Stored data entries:
________________________________________
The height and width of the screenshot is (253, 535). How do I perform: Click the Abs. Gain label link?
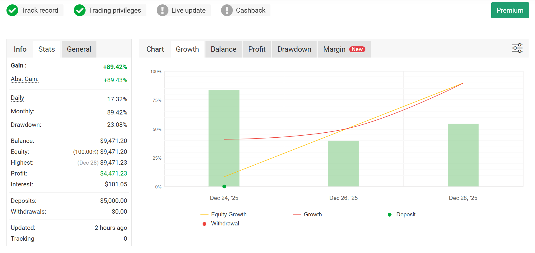click(x=25, y=79)
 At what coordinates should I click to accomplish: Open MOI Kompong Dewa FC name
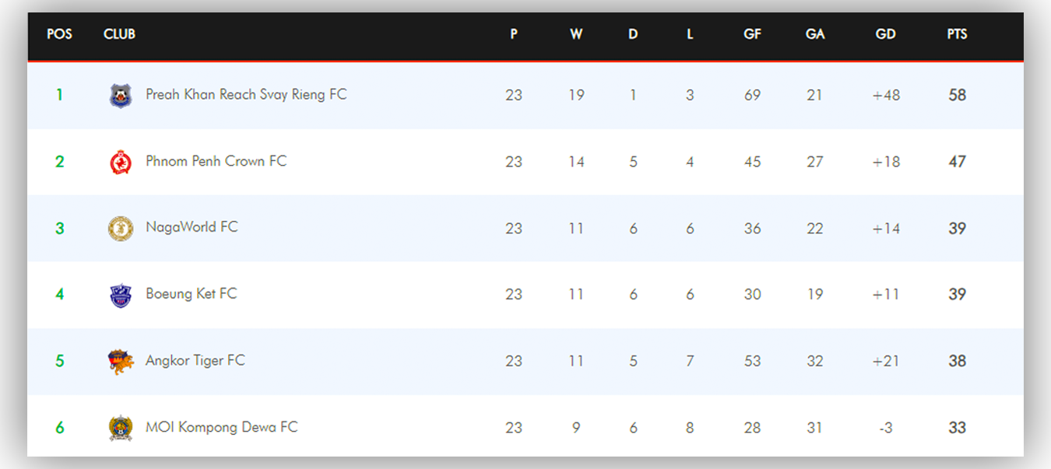[221, 427]
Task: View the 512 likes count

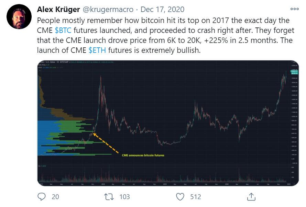Action: [x=196, y=197]
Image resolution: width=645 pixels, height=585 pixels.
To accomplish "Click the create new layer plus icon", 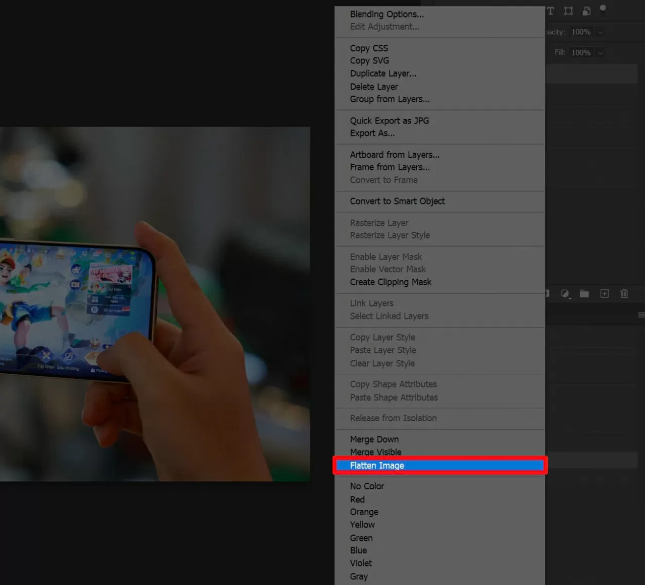I will pyautogui.click(x=604, y=294).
________________________________________
* Task goal
Copy every line exactly, from the opening line of the entries down to the line holding "Image resolution: width=645", and keep the pictures out.

* Solution to the problem
The height and width of the screenshot is (253, 535). How do I perform: Click the Abs. Gain label link?
click(x=25, y=79)
 At what coordinates should I click to accomplish: Open MOI Kompong Dewa FC name
[221, 427]
Task: View the 512 likes count

Action: [x=196, y=197]
Image resolution: width=645 pixels, height=585 pixels.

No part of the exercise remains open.